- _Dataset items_
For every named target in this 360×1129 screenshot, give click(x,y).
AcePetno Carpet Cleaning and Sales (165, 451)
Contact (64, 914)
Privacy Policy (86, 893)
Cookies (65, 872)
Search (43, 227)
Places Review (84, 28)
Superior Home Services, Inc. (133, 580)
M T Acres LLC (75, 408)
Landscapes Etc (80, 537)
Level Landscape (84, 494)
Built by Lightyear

- _ABOUT THIS EXERCISE_
Each line above should be copied exactly, with no line missing.

- _SOLVED EXERCISE_
For every named target in this 360×1129 screenshot, give click(x,y).
AcePetno Carpet Cleaning and Sales (165, 451)
Contact (64, 914)
Privacy Policy (86, 893)
Cookies (65, 872)
Search (43, 227)
Places Review (84, 28)
Superior Home Services, Inc. (133, 580)
M T Acres LLC (75, 408)
Landscapes Etc (80, 537)
Level Landscape (84, 494)
Built by Lightyear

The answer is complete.